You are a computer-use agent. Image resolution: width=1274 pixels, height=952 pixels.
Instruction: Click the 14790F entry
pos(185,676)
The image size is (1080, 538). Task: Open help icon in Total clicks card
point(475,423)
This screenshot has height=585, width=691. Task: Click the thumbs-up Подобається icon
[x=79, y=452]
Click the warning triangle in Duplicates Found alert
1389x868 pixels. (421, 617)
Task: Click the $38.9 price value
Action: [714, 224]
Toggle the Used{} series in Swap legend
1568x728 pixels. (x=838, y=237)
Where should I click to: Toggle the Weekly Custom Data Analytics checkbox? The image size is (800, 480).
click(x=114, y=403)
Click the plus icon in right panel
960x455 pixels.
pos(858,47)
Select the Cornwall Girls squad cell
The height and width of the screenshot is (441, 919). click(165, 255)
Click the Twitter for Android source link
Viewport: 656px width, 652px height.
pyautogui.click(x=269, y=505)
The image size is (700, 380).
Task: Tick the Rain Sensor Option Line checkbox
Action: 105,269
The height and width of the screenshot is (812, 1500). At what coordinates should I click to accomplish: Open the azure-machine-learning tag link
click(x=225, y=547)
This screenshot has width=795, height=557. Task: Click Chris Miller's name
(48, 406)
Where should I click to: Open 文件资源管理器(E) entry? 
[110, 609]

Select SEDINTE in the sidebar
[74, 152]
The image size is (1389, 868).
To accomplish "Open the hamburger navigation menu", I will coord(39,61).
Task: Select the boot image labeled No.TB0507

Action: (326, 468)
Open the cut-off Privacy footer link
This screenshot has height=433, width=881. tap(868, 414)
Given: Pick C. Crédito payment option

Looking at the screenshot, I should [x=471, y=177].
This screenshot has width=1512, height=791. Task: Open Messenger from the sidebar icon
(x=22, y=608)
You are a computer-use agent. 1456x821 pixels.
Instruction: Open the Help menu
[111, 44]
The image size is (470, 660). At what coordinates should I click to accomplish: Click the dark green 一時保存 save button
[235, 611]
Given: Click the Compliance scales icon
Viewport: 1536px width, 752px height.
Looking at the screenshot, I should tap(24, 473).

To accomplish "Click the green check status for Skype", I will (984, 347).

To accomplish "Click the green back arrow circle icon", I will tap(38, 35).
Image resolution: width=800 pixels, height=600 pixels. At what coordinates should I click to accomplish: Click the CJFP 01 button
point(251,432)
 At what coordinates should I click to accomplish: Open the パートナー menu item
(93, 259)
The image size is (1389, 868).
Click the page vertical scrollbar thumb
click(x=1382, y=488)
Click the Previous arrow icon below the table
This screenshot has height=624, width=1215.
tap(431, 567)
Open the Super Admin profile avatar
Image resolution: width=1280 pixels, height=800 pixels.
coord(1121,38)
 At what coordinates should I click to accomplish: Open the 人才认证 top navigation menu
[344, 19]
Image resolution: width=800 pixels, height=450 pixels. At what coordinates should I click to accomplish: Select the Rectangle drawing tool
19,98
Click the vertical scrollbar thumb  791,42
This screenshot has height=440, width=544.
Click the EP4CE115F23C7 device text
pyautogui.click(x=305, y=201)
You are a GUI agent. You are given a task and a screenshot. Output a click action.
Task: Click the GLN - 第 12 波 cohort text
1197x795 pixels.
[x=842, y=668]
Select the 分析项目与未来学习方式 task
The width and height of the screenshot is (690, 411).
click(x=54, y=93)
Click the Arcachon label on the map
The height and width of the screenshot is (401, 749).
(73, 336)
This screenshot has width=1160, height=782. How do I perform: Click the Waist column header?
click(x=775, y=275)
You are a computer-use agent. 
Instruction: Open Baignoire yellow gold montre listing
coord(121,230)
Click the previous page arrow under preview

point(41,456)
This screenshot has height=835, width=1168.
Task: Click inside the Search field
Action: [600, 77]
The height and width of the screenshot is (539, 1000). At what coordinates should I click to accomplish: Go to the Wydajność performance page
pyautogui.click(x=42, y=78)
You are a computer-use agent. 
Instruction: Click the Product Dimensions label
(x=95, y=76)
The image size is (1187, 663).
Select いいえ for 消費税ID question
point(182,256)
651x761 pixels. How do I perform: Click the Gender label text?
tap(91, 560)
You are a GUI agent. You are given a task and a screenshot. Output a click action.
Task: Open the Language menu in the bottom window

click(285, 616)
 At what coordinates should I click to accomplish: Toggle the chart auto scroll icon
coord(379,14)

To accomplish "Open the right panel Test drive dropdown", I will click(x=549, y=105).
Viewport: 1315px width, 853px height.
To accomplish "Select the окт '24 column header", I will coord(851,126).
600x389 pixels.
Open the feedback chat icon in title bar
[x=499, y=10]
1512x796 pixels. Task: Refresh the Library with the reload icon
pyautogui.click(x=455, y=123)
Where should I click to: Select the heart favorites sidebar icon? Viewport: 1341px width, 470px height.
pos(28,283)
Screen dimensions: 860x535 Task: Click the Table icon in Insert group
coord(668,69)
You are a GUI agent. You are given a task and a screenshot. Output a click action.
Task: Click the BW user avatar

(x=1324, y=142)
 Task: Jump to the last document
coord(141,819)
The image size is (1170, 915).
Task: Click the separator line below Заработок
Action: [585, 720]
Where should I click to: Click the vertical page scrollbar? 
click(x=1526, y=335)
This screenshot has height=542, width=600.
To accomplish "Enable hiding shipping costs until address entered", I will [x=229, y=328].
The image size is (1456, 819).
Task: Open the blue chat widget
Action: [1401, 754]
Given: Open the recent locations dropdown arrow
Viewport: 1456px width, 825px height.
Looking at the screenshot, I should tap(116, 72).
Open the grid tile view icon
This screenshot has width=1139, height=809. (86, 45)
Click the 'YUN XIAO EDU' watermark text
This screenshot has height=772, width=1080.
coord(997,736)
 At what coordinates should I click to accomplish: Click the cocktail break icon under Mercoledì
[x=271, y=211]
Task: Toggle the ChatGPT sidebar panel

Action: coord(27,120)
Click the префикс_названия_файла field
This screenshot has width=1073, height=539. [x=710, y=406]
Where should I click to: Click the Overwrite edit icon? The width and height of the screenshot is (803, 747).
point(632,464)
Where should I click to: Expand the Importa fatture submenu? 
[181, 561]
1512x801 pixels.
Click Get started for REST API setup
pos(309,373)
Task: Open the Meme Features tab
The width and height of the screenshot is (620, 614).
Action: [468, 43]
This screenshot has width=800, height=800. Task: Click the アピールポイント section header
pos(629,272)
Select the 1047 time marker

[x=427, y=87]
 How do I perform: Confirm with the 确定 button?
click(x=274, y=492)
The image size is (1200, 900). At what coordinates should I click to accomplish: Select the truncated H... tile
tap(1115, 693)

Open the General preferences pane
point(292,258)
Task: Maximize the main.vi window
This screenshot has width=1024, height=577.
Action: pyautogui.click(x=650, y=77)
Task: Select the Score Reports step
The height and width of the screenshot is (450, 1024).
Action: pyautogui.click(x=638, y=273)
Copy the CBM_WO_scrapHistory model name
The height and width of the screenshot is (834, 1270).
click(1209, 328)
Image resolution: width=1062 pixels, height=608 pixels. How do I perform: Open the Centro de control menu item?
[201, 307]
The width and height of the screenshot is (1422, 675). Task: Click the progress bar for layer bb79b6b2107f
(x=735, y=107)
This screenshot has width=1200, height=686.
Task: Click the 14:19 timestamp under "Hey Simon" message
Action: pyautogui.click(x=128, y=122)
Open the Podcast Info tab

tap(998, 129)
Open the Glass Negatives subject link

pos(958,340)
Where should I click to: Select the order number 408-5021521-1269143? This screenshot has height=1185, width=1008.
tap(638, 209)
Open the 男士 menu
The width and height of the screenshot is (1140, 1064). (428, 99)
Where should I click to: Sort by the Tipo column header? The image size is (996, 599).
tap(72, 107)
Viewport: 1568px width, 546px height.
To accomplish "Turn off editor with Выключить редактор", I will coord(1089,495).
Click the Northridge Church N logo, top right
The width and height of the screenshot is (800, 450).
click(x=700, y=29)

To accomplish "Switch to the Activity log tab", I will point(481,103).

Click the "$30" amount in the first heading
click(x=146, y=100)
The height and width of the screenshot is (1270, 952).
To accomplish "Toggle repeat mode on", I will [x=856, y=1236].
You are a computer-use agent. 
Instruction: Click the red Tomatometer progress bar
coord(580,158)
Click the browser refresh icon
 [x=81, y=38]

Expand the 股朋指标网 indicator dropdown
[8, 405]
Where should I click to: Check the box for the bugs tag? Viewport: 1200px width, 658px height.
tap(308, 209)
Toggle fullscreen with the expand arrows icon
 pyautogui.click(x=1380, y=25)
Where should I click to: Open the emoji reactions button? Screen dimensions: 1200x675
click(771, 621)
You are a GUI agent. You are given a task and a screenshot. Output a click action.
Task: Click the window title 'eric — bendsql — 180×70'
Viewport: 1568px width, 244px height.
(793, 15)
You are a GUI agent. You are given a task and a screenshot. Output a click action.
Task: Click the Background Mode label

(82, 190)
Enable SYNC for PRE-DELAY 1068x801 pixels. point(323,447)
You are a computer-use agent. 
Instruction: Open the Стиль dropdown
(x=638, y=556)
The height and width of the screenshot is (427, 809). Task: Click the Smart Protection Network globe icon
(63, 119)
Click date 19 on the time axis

==*==

▶ _SHORT PROBLEM_:
Rewrite the data from the line with "in Swap legend" up to and including the line with "pos(858,47)", changing "plus icon" to "minus icon" and leaving everything else the same. Return only those lines.

▶ _TASK RESPONSE_:
Toggle the Used{} series in Swap legend
1568x728 pixels. (x=838, y=237)
Where should I click to: Toggle the Weekly Custom Data Analytics checkbox? The image size is (800, 480).
click(x=114, y=403)
Click the minus icon in right panel
960x455 pixels.
pos(858,47)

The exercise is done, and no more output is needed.